— Begin Excerpted text —

Then there is the dishonest way in which Rodriguez brings in the racial issue, the use of hyperbole; writing about "scapegoats", "rabid hatred", "repressive legislation" (which is aimed at maintaining the integrity of the Constitution), "draconian immigration raids", "scoundrel politicians" who are "hyper-obsessed." Although these terms apply to a few people, they are a minority (and Lou Dobbs is not one of them). Rodriguez has taken a position which compared to that minority is equally irrational in the opposite direction.
Rodriguez talks about "brown hordes" and "indigenous peoples" in a way which is ridiculous and inflammatory. The US has a sorry record regarding treatment of minorities; however, allowing uncontrolled immigration will not make amends for that record.
Dent Hamilton
Seligman, Ariz.
Regarding M. Wuerker's cartoon [11/1/06 TPP] citing the incumbent president saying "I like to tell people when the final history is written on Iraq, it will look just like a comma." It gives free publicity to the United Church of Christ that has ads that are being rejected by the media as too controversial. The UCC has red signs with black commas from Gracie Allen's "Never place a period where God has placed a comma."
Actually, most Christian scripture is written in the Greek koine, coined by Aristotle, where the only punctuation looks like an apostrophe. Translators into other languages have to decide if this is a comma, semicolon, colon, period, question mark or exclamation point.
The movie, Flags of Our Fathers, about the flagraisings on Mount Suribachi during the battle for Iwo Jima, directed by Clint Eastwood and produced by Steven Spielberg, relate to another "comma" of the Iraq invasion: flashbacks from troops who have been mentally damaged by the horror of battle. They will be our wards until they die, if America has not lost its spirit.
Joseph J. Kuciejczyk
St. Louis, Mo.
Veterans Day again with all those speeches by Heads of State, those Sanctimonious Hypocrites!
If they really cared about veterans there wouldn't be any veterans because nations would stop using war as a solution to problems. Neighbors can't shoot each other when they disagree; why should nations be allowed to?
To me both Veterans Day and Memorial Day are a source of overwhelming sorrow and anger because they remind me of loved ones who suffered and died and also who lived and suffered. My first young husband was with the 96th Infantry Division in the liberation of the Philippine Islands and then was killed in the liberation of Okinawa Island during the last horrible battle of World War II. Frank was wounded three times, including suffering from pieces of his eyeglasses embedded in his eyes, but they kept sending him back into battle.
I remarried a veteran who had served with the 14th Air Corps Flying Tigers in China/Burma/India. Art was overseas three years and returned so traumatized by all he had seen and endured that flashback memories would cause him to suddenly vomit and also to immediately take cover upon hearing a loud noise. He was forever taking hot showers, sort of like Pontius Pilate washing his hands to rid himself of the contamination of violence.

— End Excerpted text —
— Begin Given information —

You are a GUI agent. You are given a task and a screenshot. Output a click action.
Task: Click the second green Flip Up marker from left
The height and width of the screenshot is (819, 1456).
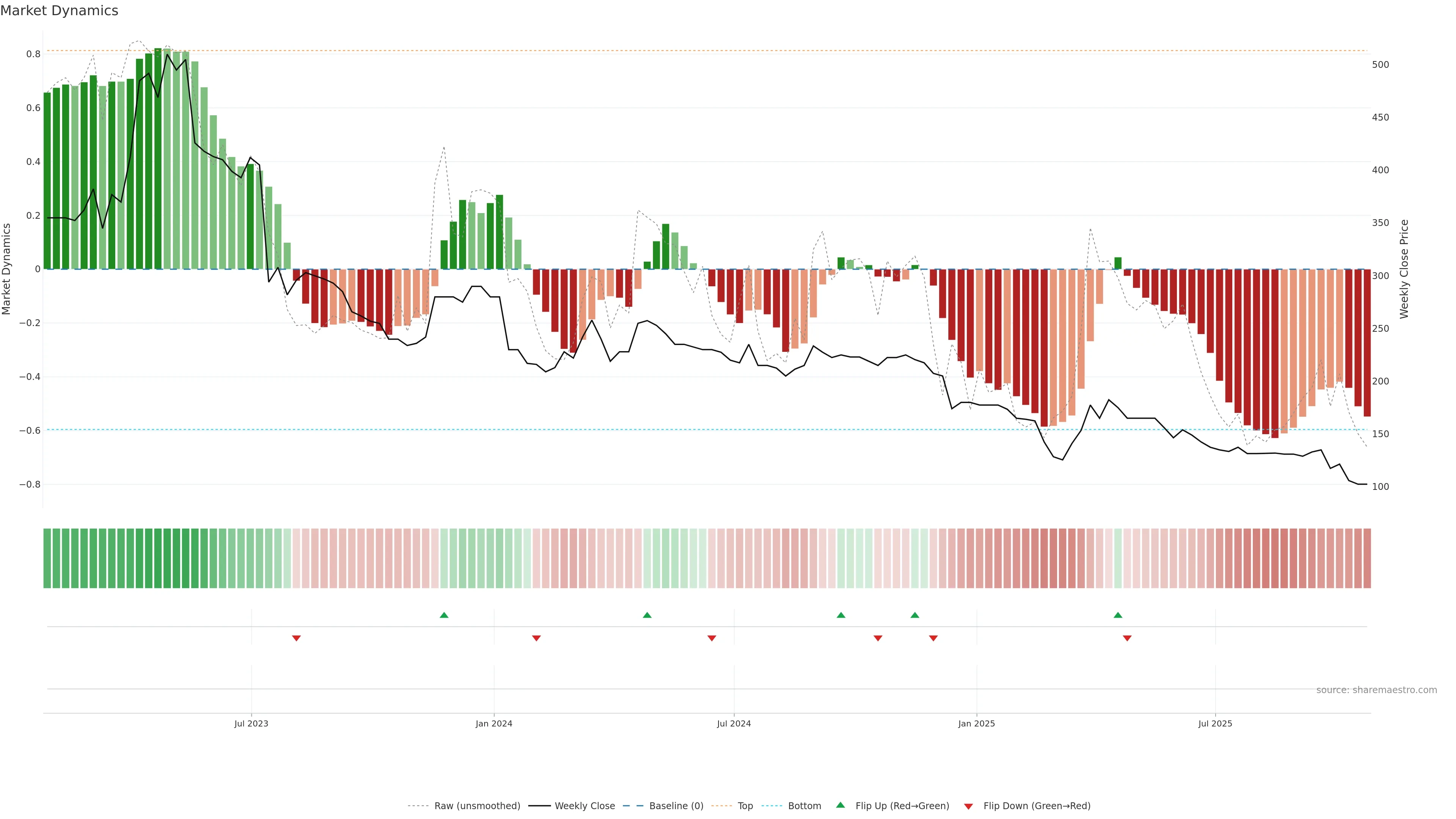coord(647,615)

— End Given information —

### [Task requirements]
(1) Answer these from the letters to the editor:
(a) Which infantry division did the writer's first husband, Frank, serve with?
(b) In what language is most Christian scripture written, according to the letter about the comma cartoon?
(c) What town and state is Dent Hamilton writing from?
(2) From the letters to the editor, extract word for word the passage starting at "Actually, most Christian" and ending at "lost its spirit.".
The material has no part in this.

### [The solutions]
(1)
(a) The 96th Infantry Division
(b) Greek koine
(c) Seligman, Ariz.

(2)
Actually, most Christian scripture is written in the Greek koine, coined by Aristotle, where the only punctuation looks like an apostrophe. Translators into other languages have to decide if this is a comma, semicolon, colon, period, question mark or exclamation point.
The movie, Flags of Our Fathers, about the flagraisings on Mount Suribachi during the battle for Iwo Jima, directed by Clint Eastwood and produced by Steven Spielberg, relate to another "comma" of the Iraq invasion: flashbacks from troops who have been mentally damaged by the horror of battle. They will be our wards until they die, if America has not lost its spirit.